606 Multi drug resistance Acinetobacter baumannii – a tough pathogen to eradicate in a resource limited setting

Saturday, March 20, 2010
Grand Hall (Hyatt Regency Atlanta)
Sharmila Sengupta, MD , Fortis Healthcare Limited, Delhi, India
Mrinal Sircar , Fortis Healthcare Limited, Delhi, India
Purabi Barman , Fortis Healthcare Limited, Delhi, India
Ravneet Kaur , Fortis Healthcare Limited, Delhi, India
Rajesh Gupta , Fortis Healthcare Limited, Delhi, India
Kuttyamma Joseph , Fortis Healthcare Limited, Delhi, India
Mritunjay Kumar , Fortis Healthcare Limited, Delhi, India
Background: Multi drug resistant Acinetobacter baumannii (MDR Ab) is emerging as an important hospital associated infection (HAI). We are reporting a cluster of HAI in a tertiary care hospital in India and interventions to control the outbreak.
Objective: To describe an epidemiological investigation of cluster of cases of MDR-Ab.
Methods: In July 2008 an index patient was transferred to our hospital with pneumonia & septicemia.  An epidemiological investigation was conducted following a cluster of infections with MDR-Ab (similar strain as the index case) that occurred in 2 adjacent ICUs from Sept 2008. Investigation included review of microbiology reports and the infection control policies and procedures.
Results: MDR-Ab was isolated in 157 patients with clinical diagnosis as mentioned in Table below.
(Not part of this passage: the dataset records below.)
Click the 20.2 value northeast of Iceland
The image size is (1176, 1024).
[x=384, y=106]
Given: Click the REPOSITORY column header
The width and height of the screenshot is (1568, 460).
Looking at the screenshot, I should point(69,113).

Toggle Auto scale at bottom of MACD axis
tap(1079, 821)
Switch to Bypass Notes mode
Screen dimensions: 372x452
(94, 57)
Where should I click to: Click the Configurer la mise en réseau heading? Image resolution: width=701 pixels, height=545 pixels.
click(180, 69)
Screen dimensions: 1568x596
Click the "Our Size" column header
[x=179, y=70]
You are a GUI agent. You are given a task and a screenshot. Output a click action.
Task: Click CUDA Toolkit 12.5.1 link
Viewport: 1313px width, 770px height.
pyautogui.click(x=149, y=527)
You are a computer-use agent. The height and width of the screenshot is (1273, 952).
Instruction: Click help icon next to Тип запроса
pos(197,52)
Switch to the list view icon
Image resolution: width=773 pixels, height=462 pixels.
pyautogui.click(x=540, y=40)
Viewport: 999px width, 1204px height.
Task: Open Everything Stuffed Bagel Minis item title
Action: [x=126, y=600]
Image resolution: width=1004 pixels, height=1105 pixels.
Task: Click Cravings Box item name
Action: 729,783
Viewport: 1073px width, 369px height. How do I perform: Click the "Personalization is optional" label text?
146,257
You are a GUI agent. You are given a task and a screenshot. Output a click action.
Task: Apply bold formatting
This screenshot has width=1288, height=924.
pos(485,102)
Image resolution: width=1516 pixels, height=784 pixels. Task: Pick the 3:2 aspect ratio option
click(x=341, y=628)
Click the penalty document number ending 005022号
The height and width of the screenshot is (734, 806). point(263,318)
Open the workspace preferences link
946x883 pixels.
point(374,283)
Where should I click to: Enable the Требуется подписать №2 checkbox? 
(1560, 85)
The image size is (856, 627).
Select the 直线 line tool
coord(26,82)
They were isolated from lower respiratory tract infections, blood and surgical site infections (SSI). Invasive infections leading to mortality in 29 (18.47%). Active surveillance by culture showed contamination of the respiratory equipments. Revision of disinfection policy and compliance with infection control measures such as contact precautions & hand hygiene compliance were reinforced. These measures were met with limited success.
Table showing patient with HAIs.

No of patients

157
Pneumonia
72(45.85%)
Pneumonia + septicemia
17(10.82%)
Pneumonia + septicemia + SSI
11(7%)
Septicemia + SSI
8(5%)
Septicemia
31(19.75%)
SSI
18(11.46%)

Conclusions: MDR-Ab is now well established nosocomial pathogen in critical care units. Vigilance active surveillance  and on going assessment of infection control procedures such as care of respiratory equipments are important measures to contain the  MDR Ab infection in resource limited settings.